For our second set of compute benchmarks we have CompuBench 1.5, the successor to CLBenchmark. CompuBench offers a wide array of different practical compute workloads, and we’ve decided to focus on face detection, optical flow modeling, and particle simulations.

Compute: CompuBench 1.5 - Face Detection

Compute: CompuBench 1.5 - Optical Flow

Compute: CompuBench 1.5 - Particle Simulation 64K

Not unlike LuxMark, tests where the R9 Fury X did well have the R9 Fury doing well too, particularly the optical flow sub-benchmark. The drop-off in that benchmark and face detection is about what we’d expect for losing 1/8th of Fiji’s CUs. On the other hand the particle simulation benchmark is hardly fazed beyond the clockspeed drop, indicating that the bottleneck lies elsewhere.

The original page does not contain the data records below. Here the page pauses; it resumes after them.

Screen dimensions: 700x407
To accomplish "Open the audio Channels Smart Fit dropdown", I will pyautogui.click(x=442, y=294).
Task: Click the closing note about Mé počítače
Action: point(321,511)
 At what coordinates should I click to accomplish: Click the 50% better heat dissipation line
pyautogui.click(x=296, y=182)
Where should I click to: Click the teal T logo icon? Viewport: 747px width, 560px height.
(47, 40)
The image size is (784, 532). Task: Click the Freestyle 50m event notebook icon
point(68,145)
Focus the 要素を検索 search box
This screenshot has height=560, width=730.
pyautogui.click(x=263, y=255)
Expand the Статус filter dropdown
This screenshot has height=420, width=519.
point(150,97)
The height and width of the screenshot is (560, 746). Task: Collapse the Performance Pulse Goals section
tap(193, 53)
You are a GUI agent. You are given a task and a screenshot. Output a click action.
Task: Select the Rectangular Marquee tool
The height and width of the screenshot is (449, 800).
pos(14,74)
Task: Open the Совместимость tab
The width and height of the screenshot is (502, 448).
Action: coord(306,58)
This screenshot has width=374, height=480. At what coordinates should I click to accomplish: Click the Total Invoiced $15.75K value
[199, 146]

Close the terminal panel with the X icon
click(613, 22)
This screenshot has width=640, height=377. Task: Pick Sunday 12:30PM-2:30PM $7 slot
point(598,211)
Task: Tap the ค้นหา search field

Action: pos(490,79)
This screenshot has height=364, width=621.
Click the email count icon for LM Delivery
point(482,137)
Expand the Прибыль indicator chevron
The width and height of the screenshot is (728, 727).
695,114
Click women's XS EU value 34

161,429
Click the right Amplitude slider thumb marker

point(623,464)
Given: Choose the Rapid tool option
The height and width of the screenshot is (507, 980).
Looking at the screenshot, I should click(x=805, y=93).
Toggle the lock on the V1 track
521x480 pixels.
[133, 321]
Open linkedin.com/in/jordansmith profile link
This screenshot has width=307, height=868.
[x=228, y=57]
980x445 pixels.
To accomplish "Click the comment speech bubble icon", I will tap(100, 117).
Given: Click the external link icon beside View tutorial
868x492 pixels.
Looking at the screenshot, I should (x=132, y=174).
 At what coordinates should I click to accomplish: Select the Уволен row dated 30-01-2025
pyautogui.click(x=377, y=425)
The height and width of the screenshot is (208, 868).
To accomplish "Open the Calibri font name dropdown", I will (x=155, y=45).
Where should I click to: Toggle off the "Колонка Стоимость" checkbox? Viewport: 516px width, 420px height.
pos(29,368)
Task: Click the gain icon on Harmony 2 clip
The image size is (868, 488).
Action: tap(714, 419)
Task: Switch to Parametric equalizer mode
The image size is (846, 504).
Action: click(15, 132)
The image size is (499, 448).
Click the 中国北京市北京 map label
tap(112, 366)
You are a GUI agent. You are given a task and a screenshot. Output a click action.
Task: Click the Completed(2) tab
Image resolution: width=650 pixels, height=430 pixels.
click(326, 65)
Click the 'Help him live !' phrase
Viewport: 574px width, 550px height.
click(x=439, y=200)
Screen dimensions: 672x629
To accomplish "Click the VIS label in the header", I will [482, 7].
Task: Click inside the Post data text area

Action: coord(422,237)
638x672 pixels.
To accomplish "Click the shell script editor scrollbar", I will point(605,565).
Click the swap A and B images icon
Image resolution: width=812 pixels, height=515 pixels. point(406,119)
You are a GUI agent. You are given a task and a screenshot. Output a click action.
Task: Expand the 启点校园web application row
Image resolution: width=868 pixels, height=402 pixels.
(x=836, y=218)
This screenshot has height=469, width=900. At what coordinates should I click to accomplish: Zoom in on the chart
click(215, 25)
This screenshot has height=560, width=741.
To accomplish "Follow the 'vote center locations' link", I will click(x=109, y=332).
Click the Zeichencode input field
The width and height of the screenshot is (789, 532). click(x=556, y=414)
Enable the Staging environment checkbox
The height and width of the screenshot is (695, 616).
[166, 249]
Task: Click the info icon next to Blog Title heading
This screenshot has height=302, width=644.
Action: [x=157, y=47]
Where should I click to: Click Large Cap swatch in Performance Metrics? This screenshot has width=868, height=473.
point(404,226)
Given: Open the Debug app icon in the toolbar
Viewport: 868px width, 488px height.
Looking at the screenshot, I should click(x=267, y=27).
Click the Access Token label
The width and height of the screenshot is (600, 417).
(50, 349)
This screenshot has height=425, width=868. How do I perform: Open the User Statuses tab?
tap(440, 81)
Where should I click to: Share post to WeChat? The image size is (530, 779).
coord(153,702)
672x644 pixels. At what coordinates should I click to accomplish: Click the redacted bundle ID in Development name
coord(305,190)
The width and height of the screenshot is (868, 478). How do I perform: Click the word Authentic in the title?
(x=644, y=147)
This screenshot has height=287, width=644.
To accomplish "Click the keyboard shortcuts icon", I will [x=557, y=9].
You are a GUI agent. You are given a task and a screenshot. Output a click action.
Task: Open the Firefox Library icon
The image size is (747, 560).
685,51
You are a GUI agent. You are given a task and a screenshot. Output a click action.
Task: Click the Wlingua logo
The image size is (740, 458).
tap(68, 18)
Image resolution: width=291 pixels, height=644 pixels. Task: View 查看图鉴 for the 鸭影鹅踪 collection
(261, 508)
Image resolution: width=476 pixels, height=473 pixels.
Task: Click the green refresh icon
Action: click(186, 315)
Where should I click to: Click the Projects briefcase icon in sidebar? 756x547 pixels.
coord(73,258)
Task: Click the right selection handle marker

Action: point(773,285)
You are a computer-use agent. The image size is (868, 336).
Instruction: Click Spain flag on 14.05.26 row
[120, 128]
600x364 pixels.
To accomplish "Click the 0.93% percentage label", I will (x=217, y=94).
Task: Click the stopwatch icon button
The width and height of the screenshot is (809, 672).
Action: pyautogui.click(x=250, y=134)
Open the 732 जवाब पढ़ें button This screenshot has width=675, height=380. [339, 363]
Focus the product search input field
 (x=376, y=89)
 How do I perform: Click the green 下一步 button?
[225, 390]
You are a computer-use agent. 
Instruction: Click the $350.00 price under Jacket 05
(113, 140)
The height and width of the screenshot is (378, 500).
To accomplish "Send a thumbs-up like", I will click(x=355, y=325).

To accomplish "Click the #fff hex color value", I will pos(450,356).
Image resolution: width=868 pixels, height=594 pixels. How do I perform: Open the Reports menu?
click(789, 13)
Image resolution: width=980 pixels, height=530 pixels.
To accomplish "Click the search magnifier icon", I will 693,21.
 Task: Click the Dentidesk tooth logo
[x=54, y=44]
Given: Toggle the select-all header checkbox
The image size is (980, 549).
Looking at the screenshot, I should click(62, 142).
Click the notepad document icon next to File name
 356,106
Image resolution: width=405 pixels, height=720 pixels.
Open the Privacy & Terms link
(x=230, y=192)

Our 3rd compute benchmark is Sony Vegas Pro 13, an OpenGL and OpenCL video editing and authoring package. Vegas can use GPUs in a few different ways, the primary uses being to accelerate the video effects and compositing process itself, and in the video encoding step. With video encoding being increasingly offloaded to dedicated DSPs these days we’re focusing on the editing and compositing process, rendering to a low CPU overhead format (XDCAM EX). This specific test comes from Sony, and measures how long it takes to render a video.

Compute: Sony Vegas Pro 13 Video Render

At this point Vegas is becoming increasingly CPU-bound and will be due for replacement. The R9 Fury comes in one second behind the chart-topping R9 Fury X, at 22 seconds.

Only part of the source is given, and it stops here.